Covid crisi politica in Italia

12 pianisti nella fase finale del prestigioso concorso Chopin

VARSAVIA, Polonia (AP) – Dodici pianisti da tutto il mondo sono stati ammessi a suonare sul palco conclusivo della 18° edizione del prestigioso Concorso Pianistico Frederic Chopin, famoso per aver lanciato le carriere globali dei finalisti.

In segno di apprezzamento per l’abilità artistica dei concorrenti nell’esecuzione dell’opera di Chopin, la giuria internazionale ha accettato due finalisti in più di quanto previsto dal regolamento.

Sono Leonora Armellini dall’Italia; JJ Jun Lee Boy del Canada e Bruce (Xiaoyu) Liu; Alexander Gadzhiev, in rappresentanza di Italia e Slovenia; Martin Garcia Garcia di Spagna; Eva Gevorgyan, rappresentante di Russia e Armenia; Jacob Koszlick e Kamel Pachulix dalla Polonia; i giapponesi Emi Kobayashi e Kyohi Soreta; cinese Hao Rao; Hyuk Lee viene dalla Corea del Sud.

Tra lunedì e mercoledì, ciascuno dei pianisti di Chopin, insieme all’orchestra, si esibirà davanti al pubblico della Filarmonica Nazionale di Varsavia, solitamente affollata per i concerti.

Il vincitore sarà annunciato mercoledì tardi e riceverà una medaglia d’oro e un premio di 40.000 euro ($ 45.000) finanziato dal presidente polacco, oltre a prestigiosi contratti di registrazione e concerto. Il secondo premio vale 30.000 euro ($ 35.000) e il terzo premio è di 20.000 euro ($ 23.000) e vari premi per gli altri finalisti, finanziati dal governo polacco, istituzioni musicali e privati.

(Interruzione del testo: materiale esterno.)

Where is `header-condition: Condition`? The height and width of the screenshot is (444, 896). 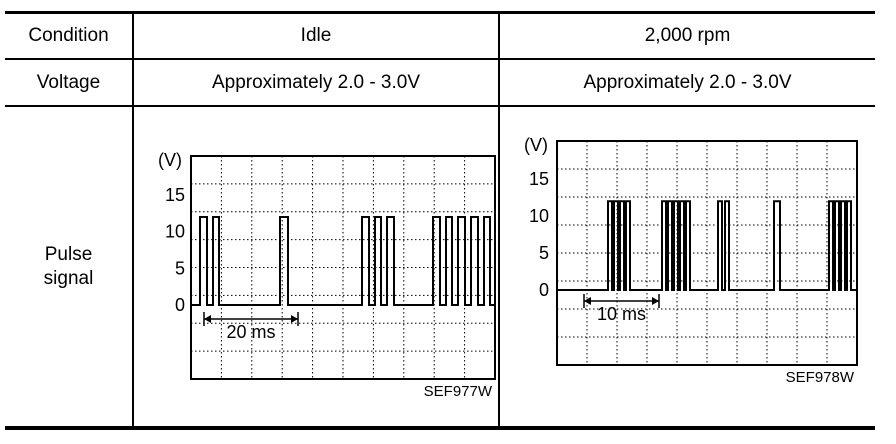
header-condition: Condition is located at coordinates (68, 36).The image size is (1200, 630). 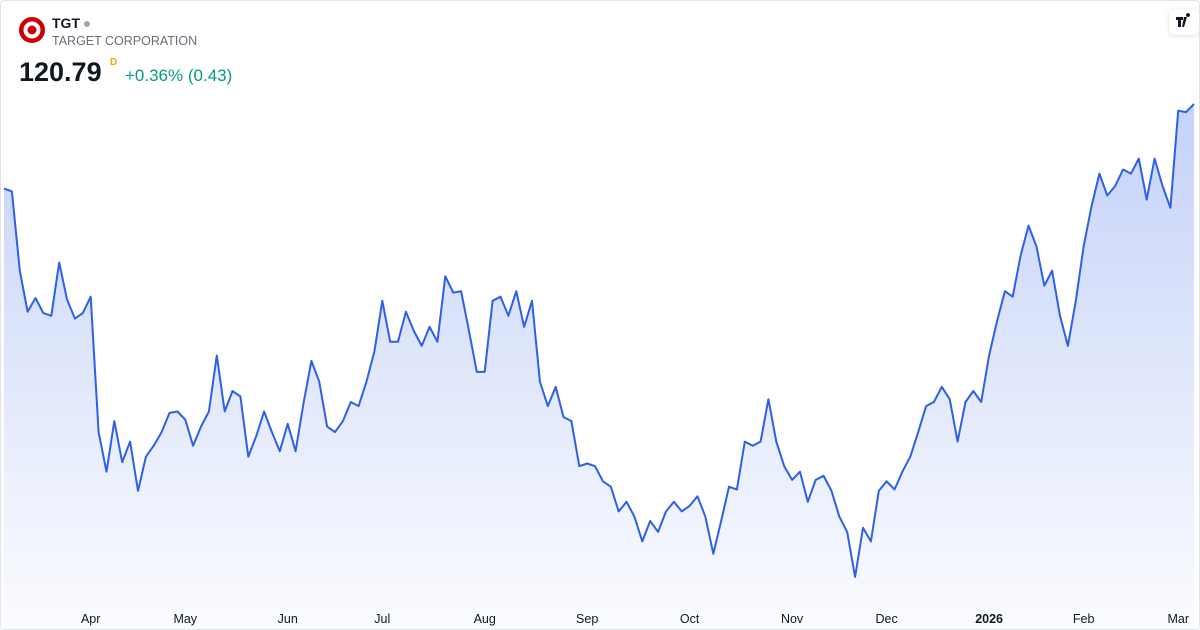 I want to click on x-tick-label: Sep, so click(x=587, y=619).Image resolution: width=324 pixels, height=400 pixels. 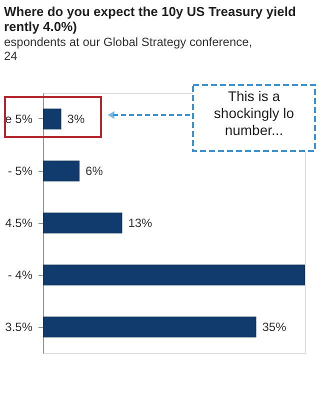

I precedenti vincitori includono Martha Argerich e Jaric Olson degli Stati Uniti, la Polonia Christian Zimmermann, Artur Blechcz e Seong Jin Cho della Corea del Sud.

La prima edizione del concorso si è tenuta nel 1927. Di norma si tiene ogni cinque anni. L’edizione in corso – che vedeva protagonisti 87 pianisti – è stata posticipata di un anno a causa della pandemia di coronavirus.

READ  En Kobe, le donne in questa Hall of Fame

Chopin, il più famoso compositore e pianista polacco, nacque nel 1810 a Zhelezowa Wola vicino a Varsavia da madre polacca e padre francese. Lasciò la Polonia all’età di diciannove anni per ampliare la sua formazione musicale a Vienna e poi a Parigi, dove si stabilì, compose ed eseguì concerti e insegnò pianoforte. Morì il 17 ottobre 1849 a Parigi e fu sepolto nel cimitero di Pere Lachaise. Il suo cuore è nella Chiesa della Santa Croce a Varsavia.

Non ci sono state prove la domenica, quando si sono svolte cerimonie tradizionali per commemorare la morte di Chopin presso la Santa Croce e che includevano la musica del “Requiem” di Wolfgang Amadeus Mozart, che Chopin aveva chiesto di suonare al suo funerale.

Gli esami possono essere seguiti in diretta sul canale YouTube dell’Istituto Chopin e sul canale radiofonico statale polacco.